Demra Trube A House (Final Version) A tiny house looks out over the sea. A tiny house with many corners, many silences, many memories.
Day in, day out. The waves roll in, the waves roll out, patiently waiting ...
Out of the tiny house, a woman comes out to the shoreline. Perpetually standing by the sea, she heard what it had to promise. No more house. No more corners. No more silences. No more memories.
The woman goes back into the tiny house with many corners, many silences, many memories.
Day in, day out. The waves roll in, the waves roll out, patiently waiting ...
One day, a woman comes out to the shoreline, listening to the sea’s voice. Choosing what it promised, she walked forward with a view to nothing but blue waves. Perpetually she never returns.
For sale: A tiny house that looks out over the sea. The family that has always wanted the house by the sea moves in. The sea is a wonderful place to relax and take your mind off your troubles ...
Day in, day out. The waves roll in, the waves roll out, patiently waiting ... A House (Original Version) A tiny house looks out over the sea. A tiny house with many rooms, many corners, many silences, many memories.
Day in, day out. The sea comes in, the sea goes out, patiently waiting ...
Out of the tiny house, a woman comes out to the shoreline. Perpetually listening to the sea’s voice. The sea has no limits. The woman goes back into the tiny house with many rooms, many corners, many silences, many memories.
Day in, day out. The sea comes in, the sea goes out, patiently waiting ...
One day, a woman comes out to the shoreline, listening to the sea’s voice. Perpetually she never returns.
For sale: A tiny house that looks out over the sea. The family that has always wanted the house by the sea. The sea is a wonderful place for children to play ...
Day in, day out. The sea comes in, the sea goes out, patiently waiting ... Revision Account I asked Sheila Rhodes from class and my mom to read my poem. In her e-mail, Sheila wrote: “Hi Demra, sorry it has taken me so long to respond to your poem. Well all I can say is ....wow! This is a well thought out and well written poem. When you said that you were a bit of a perfectionist, I guess you weren't kidding. I loved the poem and can't help but to ask how many hours you put into this? There is no rhyme, the free verse lines are presented well and so are the stanzas. This poem actually tells a story and the references to the sea and shoreline are so real and vivid I can actually imagine the sea rolling back and forth to the shoreline. This is really good work and so different from all of the other poems read in class that dealt with suicide and death. This one is actually relaxing and gives a feel of life. Good work. - Sheila”
Sheila also sent me some questions in the same e-mail. Here are her questions and my answers: 1. Is this poem written about someone you know? No. I wanted to explore the concept of someone living alone in an isolated environment.
2. The lady at the house, does she move or did she pass away? I'm just curious. She passed away by drowning herself in the sea outside her house.
3. You keep referring to the house as being tiny with many rooms. If the house is tiny, how many rooms are we talking about? I was trying to convey the feeling that the lady lived in a small house, but it seemed larger/smothering because of her memories. I eventually took out the part about the rooms. I thought it really didn’t make sense.
4. Was this written for the class, or was it something that was in your journal? I wrote this for the class.
5. How did you come up with the stanzas or format for this poem? I was trying to use the stanzas to imitate the waves rolling up on the shore. I was also trying to give the reader a sense of passage of indefinite time.
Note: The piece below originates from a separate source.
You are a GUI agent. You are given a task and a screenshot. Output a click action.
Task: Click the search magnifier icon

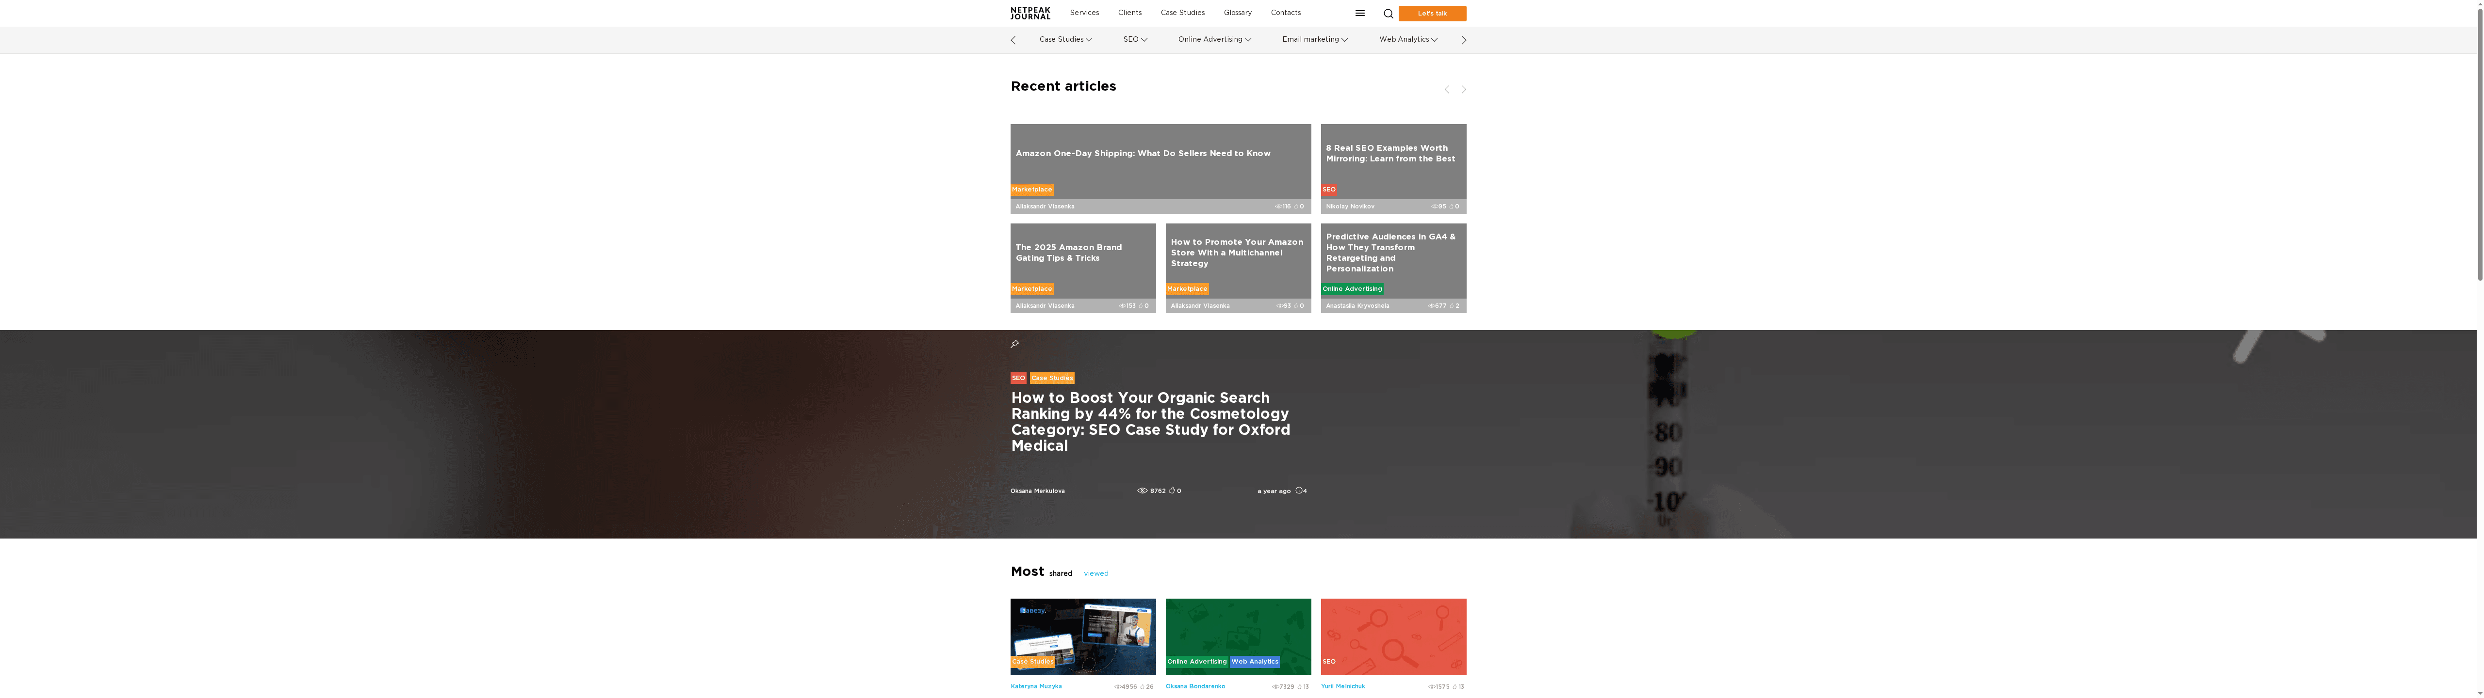(x=1388, y=13)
My mom said she thought my poem was good. She wasn’t sure that perpetually was the best word for me to use in the third stanza (Standing by the sea,/she perpetually heard what it had to promise.). Even though she said it wasn’t the right word I kept it in the poem. She thought something was missing but didn’t know what.
In the third stanza, I decided to change, “Standing by the sea, she perpetually heard what it had to promise.” to “Perpetually standing by the sea, she heard what it had to promise.”
My mom also didn’t like the second to last stanza of the original, when the new family moved in. Originally, the second to last stanza read: For sale: A tiny house that looks out over the sea. The family that has always wanted the house by the sea. The sea is a wonderful place for children to play ...
Then, I changed it to, “For sale: A tiny house that looks out over the sea. The family that has always wanted the house by the sea moves in. The sea is a wonderful place to relax and take your mind off your troubles ...” I think the final version of this stanza fits better with the poem.
I changed the third to last stanza to better explain what happened to the lady. Sheila had asked what happened to her because she wasn’t sure what happened. Sheila asked if the lady moved away or passed away. After I changed it, my mom also understood what happened to her. My mom thought the lady thought a hurricane was coming and left for safety.